In 2003, his career took an even more dramatic turn: he was the senior signatory of the famous “Pilots’ Letter,” in which Spector and 27 other Israeli pilots stated their refusal to bomb targets in Palestine where collateral damage would likely be severe. His maverick conscience is well on display in this artfully written memoir, which is currently a 10-week-and-counting bestseller in Israel and has been licensed in Brazil as well.
The son of a family that immigrated to Palestine at the turn of the 20th century, whose father and mother served in the Palmach, Israel’s early clandestine commando force, Spector has written a rich and reflective meditation on loyalty, on what is right and wrong in war, and on his dedication to the idea and reality of the state of Israel.

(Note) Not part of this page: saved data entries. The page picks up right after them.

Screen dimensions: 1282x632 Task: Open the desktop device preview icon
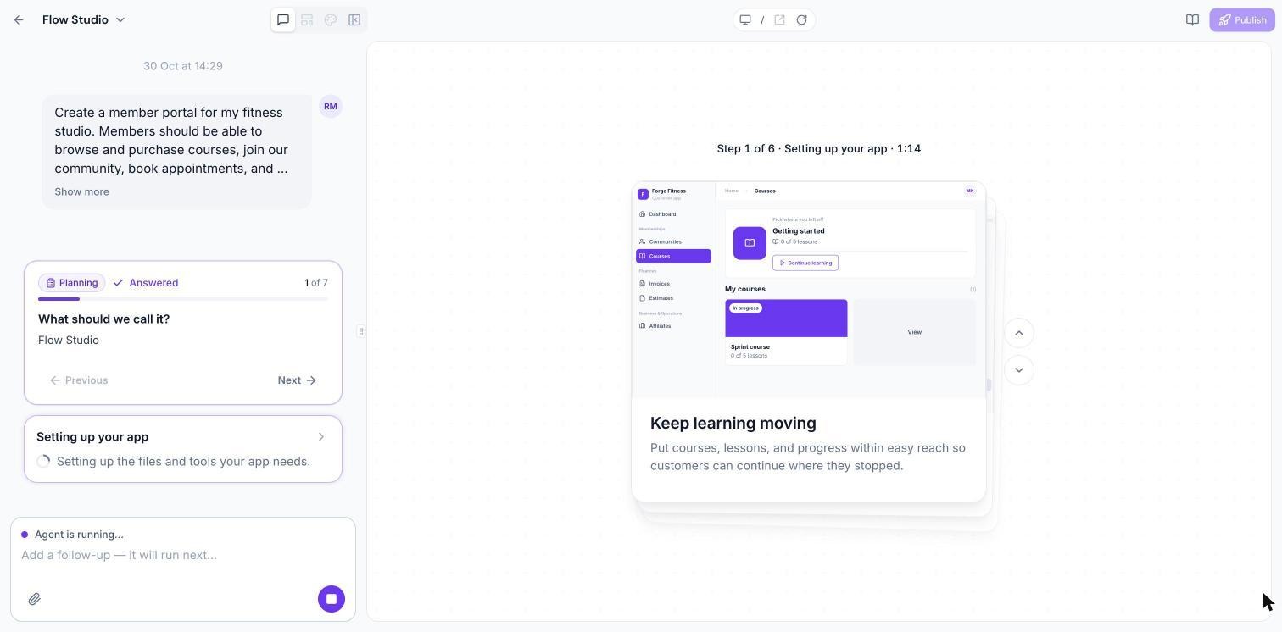coord(745,19)
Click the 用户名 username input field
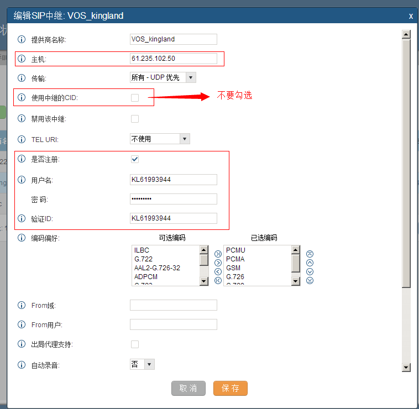 click(173, 180)
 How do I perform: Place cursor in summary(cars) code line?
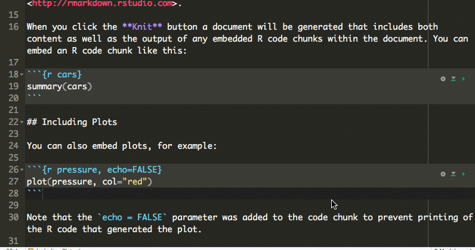(60, 86)
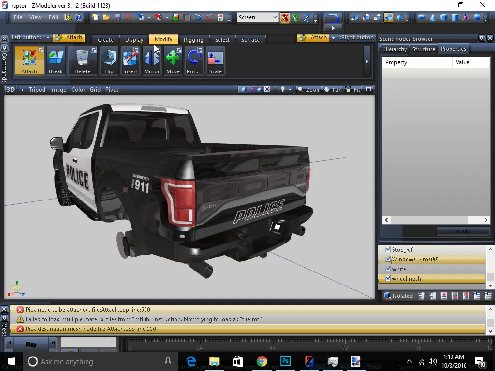
Task: Expand more Modify tools with right arrow
Action: pyautogui.click(x=367, y=61)
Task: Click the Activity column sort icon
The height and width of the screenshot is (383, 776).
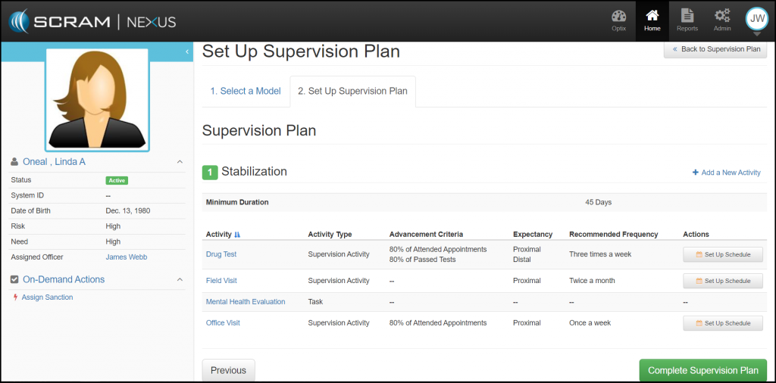Action: point(238,235)
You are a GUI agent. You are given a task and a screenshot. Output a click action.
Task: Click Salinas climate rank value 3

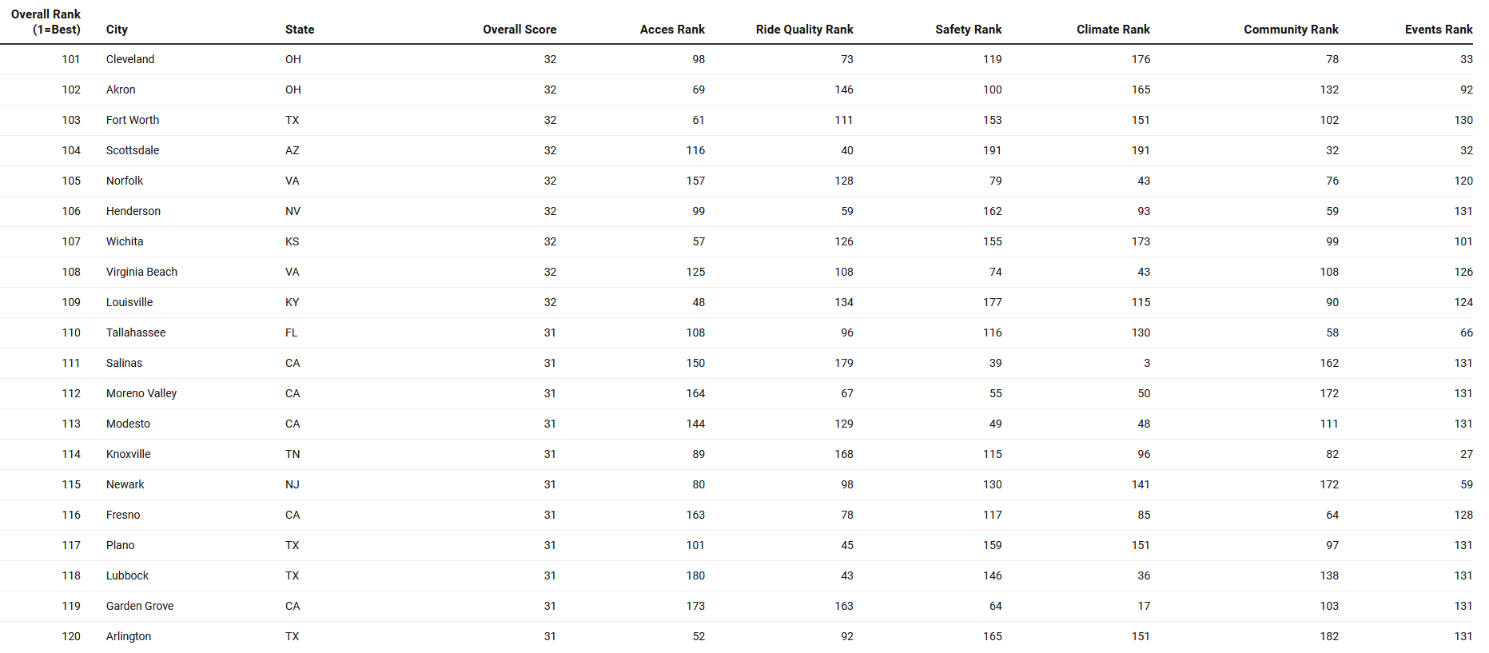[1147, 363]
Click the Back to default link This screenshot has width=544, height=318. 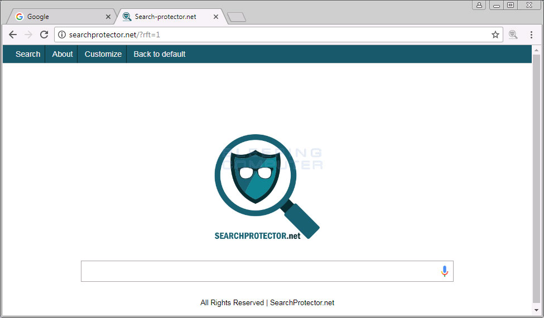point(159,54)
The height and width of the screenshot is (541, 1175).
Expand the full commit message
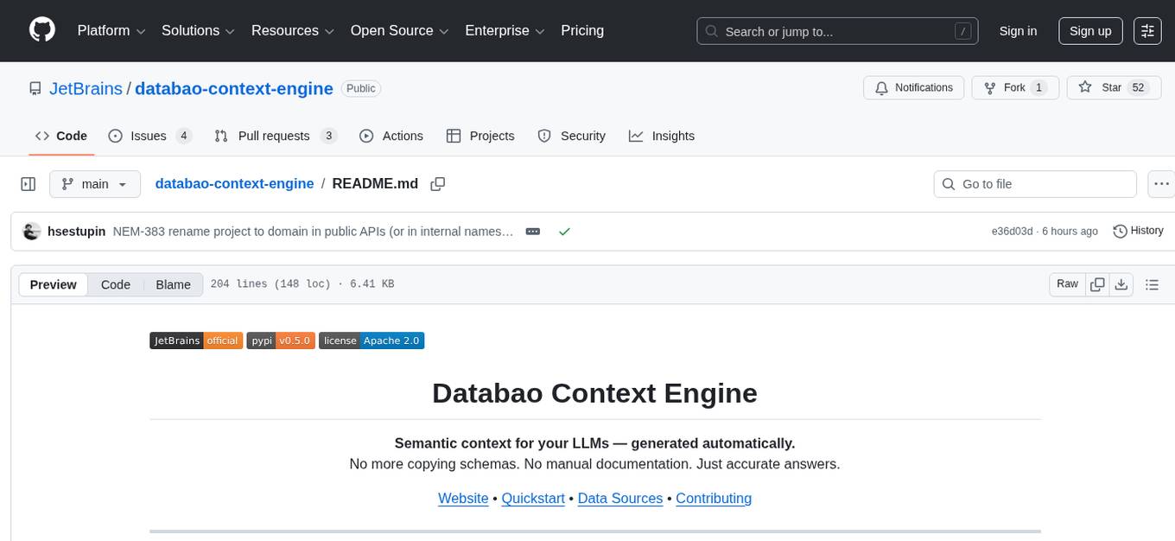pyautogui.click(x=532, y=231)
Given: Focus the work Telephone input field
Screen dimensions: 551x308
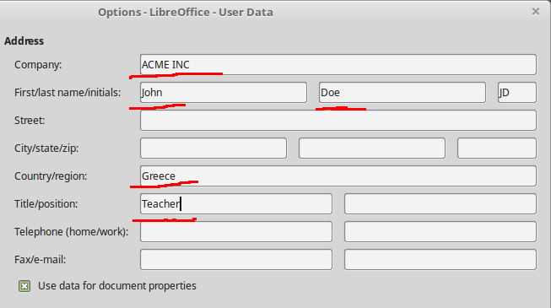Looking at the screenshot, I should pos(440,231).
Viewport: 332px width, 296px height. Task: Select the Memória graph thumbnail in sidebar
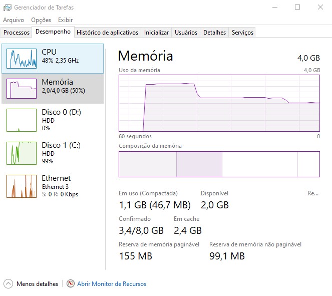pos(22,89)
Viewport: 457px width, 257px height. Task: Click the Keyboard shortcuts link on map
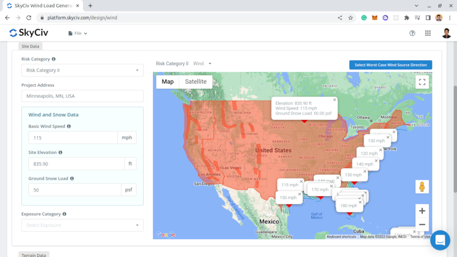341,236
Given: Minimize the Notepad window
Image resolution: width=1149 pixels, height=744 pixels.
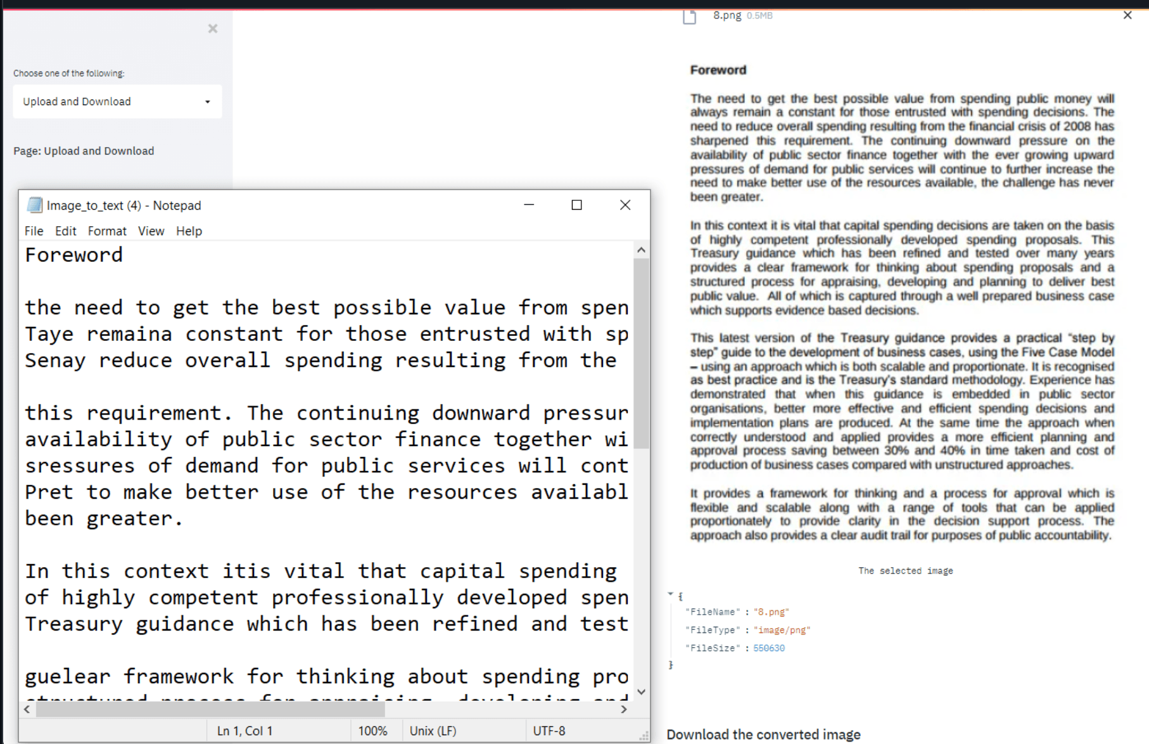Looking at the screenshot, I should 529,205.
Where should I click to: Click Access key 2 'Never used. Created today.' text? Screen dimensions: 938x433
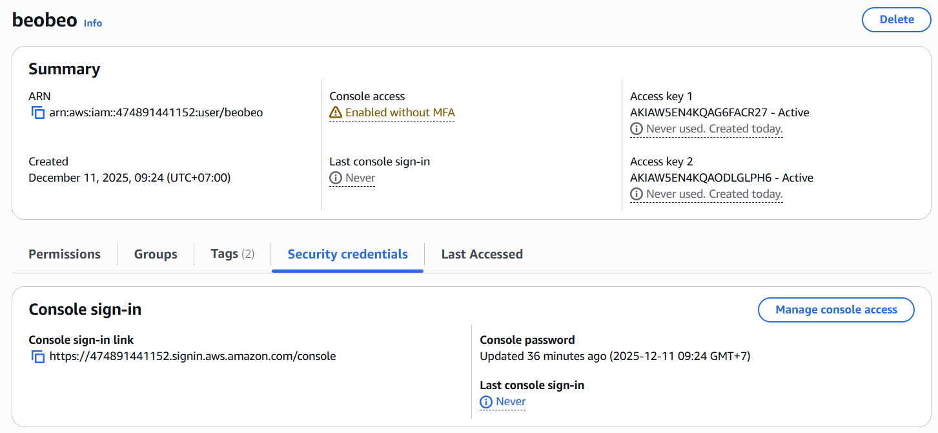[x=714, y=194]
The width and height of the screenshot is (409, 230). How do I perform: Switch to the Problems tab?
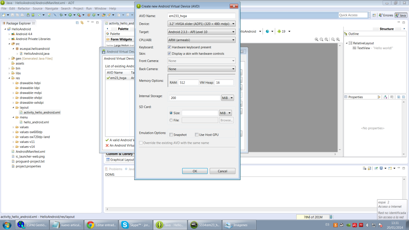click(115, 169)
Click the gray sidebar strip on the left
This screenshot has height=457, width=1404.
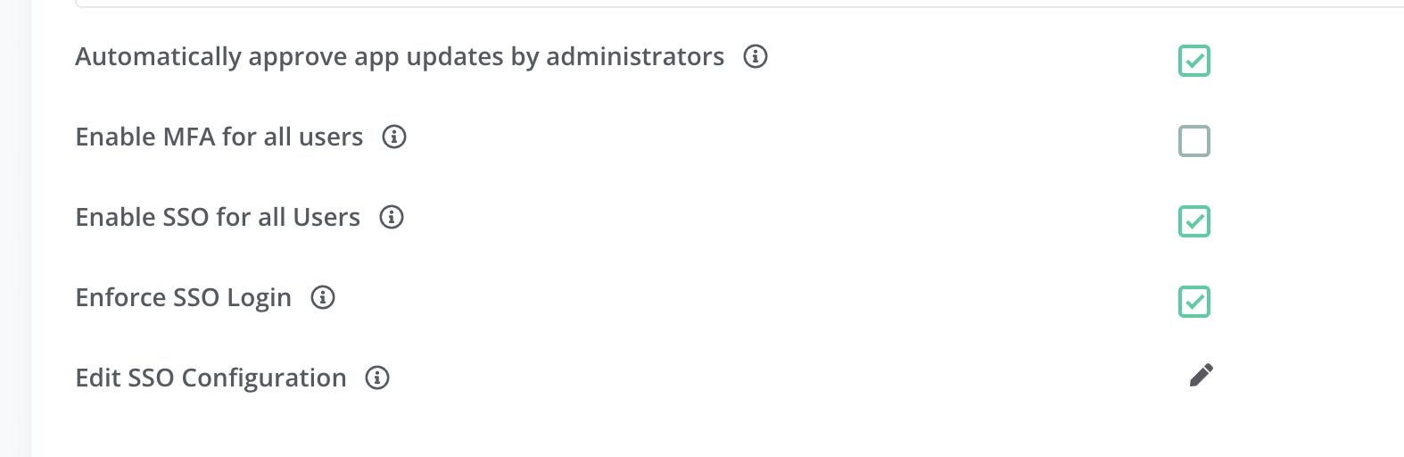click(15, 229)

The Pilots’ Letter ended Spector’s military career, but also made him one of the most compelling and celebrated defenders of the conscience of the Jewish state. In that battle, as in his previous battles against Nasser’s MiGs, his mother’s constant lesson to him sustained him: “All from within.”
General Spector’s first book, A DREAM IN BLACK AND AZURE (1992; never translated into English), won the Sade Literary Award, given to him personally by Prime Minister Yitzhak Rabin. He has a B.A. in history and Middle East Studies from Tel Aviv University and a masters in political science from UCLA, both with honors.